## MATERIAL SHOWN:
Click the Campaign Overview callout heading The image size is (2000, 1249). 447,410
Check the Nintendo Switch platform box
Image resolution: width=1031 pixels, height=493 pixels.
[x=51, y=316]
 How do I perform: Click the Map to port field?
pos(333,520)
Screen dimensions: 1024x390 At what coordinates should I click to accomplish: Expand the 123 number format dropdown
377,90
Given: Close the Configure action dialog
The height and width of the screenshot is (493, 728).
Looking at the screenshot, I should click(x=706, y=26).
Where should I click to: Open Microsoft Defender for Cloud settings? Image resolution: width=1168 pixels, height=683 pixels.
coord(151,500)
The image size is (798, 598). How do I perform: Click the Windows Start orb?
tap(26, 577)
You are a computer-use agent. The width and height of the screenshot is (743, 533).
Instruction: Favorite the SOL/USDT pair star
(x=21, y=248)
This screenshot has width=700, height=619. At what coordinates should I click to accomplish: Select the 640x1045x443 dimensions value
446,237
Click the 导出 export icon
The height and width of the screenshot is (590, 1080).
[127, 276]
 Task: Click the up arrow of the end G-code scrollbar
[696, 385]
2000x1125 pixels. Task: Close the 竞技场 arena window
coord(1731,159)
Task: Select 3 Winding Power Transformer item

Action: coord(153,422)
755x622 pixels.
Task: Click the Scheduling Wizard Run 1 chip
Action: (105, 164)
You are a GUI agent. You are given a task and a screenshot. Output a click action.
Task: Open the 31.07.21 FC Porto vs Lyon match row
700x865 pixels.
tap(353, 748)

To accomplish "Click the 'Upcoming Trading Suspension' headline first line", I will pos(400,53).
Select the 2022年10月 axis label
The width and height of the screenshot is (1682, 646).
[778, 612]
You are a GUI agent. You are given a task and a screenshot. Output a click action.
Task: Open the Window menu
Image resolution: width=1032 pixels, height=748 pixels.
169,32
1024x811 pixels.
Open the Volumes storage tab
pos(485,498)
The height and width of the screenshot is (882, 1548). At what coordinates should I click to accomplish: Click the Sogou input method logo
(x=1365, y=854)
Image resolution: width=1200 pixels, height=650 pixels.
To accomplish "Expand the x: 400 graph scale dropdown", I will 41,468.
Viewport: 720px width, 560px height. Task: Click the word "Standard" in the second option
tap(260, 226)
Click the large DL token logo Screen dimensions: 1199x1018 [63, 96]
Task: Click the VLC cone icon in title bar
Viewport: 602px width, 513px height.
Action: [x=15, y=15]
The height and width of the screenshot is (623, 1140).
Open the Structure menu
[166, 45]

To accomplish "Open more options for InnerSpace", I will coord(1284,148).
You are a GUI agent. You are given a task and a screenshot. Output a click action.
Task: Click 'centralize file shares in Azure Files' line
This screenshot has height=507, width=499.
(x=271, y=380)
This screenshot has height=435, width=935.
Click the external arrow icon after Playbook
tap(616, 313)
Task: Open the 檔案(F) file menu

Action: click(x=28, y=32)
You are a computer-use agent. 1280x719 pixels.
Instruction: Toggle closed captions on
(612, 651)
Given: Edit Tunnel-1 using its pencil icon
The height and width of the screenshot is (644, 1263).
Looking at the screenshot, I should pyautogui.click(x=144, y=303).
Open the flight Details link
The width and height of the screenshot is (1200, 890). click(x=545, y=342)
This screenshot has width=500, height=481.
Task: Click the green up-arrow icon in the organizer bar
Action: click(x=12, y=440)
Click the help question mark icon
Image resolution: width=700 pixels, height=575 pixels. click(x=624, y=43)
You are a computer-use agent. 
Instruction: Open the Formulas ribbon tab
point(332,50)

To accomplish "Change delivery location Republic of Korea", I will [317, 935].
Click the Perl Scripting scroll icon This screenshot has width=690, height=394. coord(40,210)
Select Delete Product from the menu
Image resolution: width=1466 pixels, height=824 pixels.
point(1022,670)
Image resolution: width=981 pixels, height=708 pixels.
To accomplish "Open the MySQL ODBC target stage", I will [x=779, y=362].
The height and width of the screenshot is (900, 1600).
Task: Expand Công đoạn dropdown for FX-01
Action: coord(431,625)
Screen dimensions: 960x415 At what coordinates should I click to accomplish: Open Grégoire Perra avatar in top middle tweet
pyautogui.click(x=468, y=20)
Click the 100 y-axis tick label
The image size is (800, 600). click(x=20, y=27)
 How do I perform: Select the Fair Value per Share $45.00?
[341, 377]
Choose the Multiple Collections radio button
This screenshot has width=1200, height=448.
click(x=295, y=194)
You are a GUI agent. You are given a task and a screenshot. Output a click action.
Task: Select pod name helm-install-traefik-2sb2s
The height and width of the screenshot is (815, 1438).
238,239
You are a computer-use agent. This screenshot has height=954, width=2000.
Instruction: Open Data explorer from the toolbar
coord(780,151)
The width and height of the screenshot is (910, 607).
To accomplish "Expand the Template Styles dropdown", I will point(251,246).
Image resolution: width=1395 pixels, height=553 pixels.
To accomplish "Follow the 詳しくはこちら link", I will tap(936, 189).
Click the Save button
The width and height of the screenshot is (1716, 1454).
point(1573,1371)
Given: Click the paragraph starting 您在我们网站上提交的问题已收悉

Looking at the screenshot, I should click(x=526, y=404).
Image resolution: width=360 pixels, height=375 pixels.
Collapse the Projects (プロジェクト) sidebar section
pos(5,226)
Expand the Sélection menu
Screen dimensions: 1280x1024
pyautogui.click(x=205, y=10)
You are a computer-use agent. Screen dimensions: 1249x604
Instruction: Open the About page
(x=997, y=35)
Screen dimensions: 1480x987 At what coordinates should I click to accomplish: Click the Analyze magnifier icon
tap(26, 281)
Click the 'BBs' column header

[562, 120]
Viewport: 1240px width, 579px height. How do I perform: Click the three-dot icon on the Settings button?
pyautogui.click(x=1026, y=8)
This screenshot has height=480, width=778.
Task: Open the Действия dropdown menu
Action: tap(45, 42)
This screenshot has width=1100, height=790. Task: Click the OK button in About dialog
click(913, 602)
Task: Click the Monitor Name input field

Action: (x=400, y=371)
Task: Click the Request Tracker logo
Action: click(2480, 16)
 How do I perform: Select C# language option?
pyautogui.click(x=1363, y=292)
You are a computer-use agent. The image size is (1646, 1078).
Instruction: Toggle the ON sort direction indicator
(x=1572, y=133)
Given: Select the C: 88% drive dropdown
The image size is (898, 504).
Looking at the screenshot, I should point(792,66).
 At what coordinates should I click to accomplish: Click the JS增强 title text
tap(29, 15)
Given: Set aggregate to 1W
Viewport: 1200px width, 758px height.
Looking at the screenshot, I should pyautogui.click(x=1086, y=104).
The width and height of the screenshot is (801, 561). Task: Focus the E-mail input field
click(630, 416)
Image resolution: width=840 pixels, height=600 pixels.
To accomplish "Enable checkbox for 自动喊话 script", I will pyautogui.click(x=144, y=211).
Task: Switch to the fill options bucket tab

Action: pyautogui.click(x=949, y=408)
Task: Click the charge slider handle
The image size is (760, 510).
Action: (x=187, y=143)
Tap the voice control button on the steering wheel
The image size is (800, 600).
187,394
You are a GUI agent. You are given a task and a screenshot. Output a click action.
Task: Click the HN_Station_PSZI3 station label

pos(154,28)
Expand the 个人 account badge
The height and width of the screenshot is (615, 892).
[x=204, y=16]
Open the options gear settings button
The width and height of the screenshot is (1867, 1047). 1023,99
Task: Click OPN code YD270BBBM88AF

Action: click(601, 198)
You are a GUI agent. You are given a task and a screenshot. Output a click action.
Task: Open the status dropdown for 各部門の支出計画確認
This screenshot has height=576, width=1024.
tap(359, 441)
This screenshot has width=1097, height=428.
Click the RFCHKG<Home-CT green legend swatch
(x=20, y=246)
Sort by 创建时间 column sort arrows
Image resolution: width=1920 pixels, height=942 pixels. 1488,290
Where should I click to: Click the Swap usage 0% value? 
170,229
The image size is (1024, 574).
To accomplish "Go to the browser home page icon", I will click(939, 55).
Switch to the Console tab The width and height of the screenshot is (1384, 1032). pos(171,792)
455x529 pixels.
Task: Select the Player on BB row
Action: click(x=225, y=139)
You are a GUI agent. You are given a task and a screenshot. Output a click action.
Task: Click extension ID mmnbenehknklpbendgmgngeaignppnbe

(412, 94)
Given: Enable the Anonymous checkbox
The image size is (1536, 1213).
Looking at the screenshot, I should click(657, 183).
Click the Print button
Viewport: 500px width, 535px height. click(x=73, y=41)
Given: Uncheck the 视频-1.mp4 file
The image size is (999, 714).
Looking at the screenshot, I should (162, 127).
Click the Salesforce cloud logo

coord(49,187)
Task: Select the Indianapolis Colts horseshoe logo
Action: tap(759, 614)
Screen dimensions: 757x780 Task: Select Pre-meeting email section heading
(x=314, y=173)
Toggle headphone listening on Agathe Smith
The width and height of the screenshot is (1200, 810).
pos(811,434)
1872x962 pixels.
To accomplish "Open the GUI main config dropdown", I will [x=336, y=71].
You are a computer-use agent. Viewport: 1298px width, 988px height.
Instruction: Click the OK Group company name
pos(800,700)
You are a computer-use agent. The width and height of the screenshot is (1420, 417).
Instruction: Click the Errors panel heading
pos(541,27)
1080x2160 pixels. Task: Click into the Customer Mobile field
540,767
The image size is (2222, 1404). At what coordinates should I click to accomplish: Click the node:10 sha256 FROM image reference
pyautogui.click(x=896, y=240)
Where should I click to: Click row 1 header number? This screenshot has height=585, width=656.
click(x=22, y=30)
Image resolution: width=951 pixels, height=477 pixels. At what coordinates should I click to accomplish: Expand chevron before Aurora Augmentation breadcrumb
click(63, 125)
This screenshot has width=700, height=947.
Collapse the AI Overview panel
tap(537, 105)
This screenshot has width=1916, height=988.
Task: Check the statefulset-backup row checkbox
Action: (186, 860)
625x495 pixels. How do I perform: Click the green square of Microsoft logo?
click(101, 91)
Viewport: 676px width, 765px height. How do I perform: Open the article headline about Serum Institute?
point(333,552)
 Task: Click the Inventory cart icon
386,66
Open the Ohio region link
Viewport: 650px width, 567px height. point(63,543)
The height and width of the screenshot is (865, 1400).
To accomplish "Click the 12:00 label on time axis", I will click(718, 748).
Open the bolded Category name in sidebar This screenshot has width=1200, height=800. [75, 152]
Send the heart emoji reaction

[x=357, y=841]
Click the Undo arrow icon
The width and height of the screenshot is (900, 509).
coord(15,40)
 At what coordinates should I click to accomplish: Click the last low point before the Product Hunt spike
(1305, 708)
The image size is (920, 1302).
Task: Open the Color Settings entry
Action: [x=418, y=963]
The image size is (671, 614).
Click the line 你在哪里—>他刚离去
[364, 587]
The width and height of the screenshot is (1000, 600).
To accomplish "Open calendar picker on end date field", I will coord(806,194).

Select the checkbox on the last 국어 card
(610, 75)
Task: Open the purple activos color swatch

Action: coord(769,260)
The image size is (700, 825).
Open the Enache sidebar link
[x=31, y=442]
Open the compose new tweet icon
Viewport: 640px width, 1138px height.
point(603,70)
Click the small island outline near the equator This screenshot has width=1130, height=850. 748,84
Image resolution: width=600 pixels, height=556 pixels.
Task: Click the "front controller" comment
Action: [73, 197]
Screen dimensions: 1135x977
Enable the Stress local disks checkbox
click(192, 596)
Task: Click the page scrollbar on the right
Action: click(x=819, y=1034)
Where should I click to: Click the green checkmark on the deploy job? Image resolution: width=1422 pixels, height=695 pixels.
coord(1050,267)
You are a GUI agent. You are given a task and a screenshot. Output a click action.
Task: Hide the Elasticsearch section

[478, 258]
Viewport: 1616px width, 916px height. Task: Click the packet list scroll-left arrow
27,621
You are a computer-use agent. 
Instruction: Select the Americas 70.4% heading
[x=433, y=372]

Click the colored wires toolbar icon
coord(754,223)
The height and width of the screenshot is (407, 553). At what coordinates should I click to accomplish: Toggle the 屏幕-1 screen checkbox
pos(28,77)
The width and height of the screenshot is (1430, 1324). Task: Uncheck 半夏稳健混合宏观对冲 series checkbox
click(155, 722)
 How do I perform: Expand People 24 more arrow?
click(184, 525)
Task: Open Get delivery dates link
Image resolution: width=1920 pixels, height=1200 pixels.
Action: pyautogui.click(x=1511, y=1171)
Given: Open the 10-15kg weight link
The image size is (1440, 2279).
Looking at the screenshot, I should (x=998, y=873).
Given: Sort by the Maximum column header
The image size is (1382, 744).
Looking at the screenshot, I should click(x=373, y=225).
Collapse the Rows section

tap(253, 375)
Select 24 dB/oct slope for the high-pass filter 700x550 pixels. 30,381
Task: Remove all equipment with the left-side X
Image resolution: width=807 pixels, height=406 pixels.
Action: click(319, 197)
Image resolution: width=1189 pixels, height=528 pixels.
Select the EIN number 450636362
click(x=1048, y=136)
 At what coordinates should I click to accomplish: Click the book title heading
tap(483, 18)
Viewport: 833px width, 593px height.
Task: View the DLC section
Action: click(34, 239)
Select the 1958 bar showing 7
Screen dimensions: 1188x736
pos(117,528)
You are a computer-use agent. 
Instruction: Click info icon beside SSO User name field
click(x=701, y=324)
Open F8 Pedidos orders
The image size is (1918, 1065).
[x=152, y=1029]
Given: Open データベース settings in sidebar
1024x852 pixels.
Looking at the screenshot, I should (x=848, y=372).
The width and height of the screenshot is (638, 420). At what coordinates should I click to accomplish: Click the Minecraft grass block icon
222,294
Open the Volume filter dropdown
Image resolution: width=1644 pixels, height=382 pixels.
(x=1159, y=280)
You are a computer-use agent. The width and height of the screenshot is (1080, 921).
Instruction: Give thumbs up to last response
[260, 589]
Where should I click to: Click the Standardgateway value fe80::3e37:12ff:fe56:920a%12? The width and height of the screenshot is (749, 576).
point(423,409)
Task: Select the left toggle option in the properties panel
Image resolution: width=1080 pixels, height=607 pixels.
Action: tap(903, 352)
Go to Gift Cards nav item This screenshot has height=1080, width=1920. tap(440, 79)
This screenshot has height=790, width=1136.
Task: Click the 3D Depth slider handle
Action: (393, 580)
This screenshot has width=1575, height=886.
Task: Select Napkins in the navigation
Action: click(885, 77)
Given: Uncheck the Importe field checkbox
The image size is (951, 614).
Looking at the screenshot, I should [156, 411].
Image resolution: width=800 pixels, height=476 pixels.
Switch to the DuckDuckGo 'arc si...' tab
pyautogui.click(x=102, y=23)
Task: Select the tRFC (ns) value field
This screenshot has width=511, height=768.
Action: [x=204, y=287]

## TASK:
Would you retype exactly the lines above, from the line with "This screenshot has width=1100, height=790." to the line with "Image resolution: width=840", with both end lines kept and nothing more?

## FINAL ANSWER:
This screenshot has width=1100, height=790. Task: Click the OK button in About dialog
click(913, 602)
Task: Click the Monitor Name input field

Action: (x=400, y=371)
Task: Click the Request Tracker logo
Action: click(2480, 16)
 How do I perform: Select C# language option?
pyautogui.click(x=1363, y=292)
You are a computer-use agent. The image size is (1646, 1078).
Instruction: Toggle the ON sort direction indicator
(x=1572, y=133)
Given: Select the C: 88% drive dropdown
The image size is (898, 504).
Looking at the screenshot, I should point(792,66).
 At what coordinates should I click to accomplish: Click the JS增强 title text
tap(29, 15)
Given: Set aggregate to 1W
Viewport: 1200px width, 758px height.
Looking at the screenshot, I should pyautogui.click(x=1086, y=104).
The width and height of the screenshot is (801, 561). Task: Focus the E-mail input field
click(630, 416)
Image resolution: width=840 pixels, height=600 pixels.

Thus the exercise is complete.